Norfloxacin is slightly soluble in water and is a synthetic antimicrobial fluoroquinolone.   Absorption of Norfloxacin is slightly impaired when it is administered with food as evidenced by a reduction of approximately 30% in the peak serum concentration. In the present study concept of mucoadhesive suspension is introduced to overcome the limitation of drug that has poor oral bioavailability and to increase the residence time of drug by bringing the drug in the vicinity of absorption window by formulating it in mucoadhesive drug delivery system. An attempt has been made to increase the bioavailability of Norfloxacin by formulating mucoadhesive suspension in different Polymers.
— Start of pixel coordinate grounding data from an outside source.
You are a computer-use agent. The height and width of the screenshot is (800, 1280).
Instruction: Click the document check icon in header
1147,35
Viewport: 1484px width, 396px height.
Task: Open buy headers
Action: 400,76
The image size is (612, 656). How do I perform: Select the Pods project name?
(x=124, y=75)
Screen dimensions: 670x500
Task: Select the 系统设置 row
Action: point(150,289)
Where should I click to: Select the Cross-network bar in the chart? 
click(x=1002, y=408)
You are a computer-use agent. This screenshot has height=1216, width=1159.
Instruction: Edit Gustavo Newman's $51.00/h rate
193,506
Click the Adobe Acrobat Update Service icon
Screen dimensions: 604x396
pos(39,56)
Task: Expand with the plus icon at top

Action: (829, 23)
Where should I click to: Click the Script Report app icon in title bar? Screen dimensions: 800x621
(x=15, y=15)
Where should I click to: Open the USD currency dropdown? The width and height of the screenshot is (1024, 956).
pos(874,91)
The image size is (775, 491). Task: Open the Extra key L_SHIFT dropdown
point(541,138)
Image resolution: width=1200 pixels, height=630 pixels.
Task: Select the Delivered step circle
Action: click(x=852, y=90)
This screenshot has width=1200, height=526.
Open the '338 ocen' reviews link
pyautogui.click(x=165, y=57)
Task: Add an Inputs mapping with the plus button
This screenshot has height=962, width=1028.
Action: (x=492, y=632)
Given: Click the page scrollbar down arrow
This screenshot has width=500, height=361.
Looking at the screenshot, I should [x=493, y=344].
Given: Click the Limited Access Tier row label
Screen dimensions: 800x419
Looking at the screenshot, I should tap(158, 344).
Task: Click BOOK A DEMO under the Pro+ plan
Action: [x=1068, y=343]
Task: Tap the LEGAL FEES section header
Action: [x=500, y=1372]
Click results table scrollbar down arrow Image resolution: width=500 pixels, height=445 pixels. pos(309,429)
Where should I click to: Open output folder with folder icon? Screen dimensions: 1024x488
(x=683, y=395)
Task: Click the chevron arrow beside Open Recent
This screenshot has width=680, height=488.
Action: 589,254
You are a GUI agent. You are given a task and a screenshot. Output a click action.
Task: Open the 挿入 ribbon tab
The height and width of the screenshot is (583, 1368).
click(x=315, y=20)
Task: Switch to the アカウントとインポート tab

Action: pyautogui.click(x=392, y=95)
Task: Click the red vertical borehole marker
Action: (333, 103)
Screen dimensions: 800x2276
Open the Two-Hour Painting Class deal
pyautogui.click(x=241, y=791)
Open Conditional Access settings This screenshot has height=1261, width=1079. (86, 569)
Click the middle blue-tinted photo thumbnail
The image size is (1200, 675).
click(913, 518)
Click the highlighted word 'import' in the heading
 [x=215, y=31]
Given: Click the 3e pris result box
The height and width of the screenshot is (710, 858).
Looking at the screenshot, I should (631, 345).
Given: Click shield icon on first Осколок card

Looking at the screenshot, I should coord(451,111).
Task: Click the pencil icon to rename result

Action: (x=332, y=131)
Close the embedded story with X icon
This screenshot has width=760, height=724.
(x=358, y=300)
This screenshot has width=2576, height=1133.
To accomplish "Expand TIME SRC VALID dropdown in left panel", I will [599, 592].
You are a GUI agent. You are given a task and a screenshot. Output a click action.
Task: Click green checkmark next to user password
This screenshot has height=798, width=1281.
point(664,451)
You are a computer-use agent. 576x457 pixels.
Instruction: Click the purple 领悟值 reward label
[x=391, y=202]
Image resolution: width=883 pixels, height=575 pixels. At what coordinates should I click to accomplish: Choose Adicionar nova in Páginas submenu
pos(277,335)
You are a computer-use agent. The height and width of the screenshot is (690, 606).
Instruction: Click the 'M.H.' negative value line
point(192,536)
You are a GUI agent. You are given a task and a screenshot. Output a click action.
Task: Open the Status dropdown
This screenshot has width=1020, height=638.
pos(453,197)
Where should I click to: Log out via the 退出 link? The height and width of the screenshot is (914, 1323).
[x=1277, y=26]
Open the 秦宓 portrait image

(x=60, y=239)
Increase in time, speed of homogenization decreases the particle size and increases the zeta potential. Batches formulated with soyalecithin, antinucleating agents, showed decreased particle size. The comparative studies of dissolution studies showed, 99.55% of processed suspension released in 10Min. as compared to 101.63% released in 40Min. for marketed suspension respectively. The reason for increased percent release of drug in short time (10Min.), for processed suspension is, more time, speed and cycles of stirrer. These variables lead to increase in surface area of particle. It was found that the various parameters for bioavailability were enhanced by Carbopol 971P.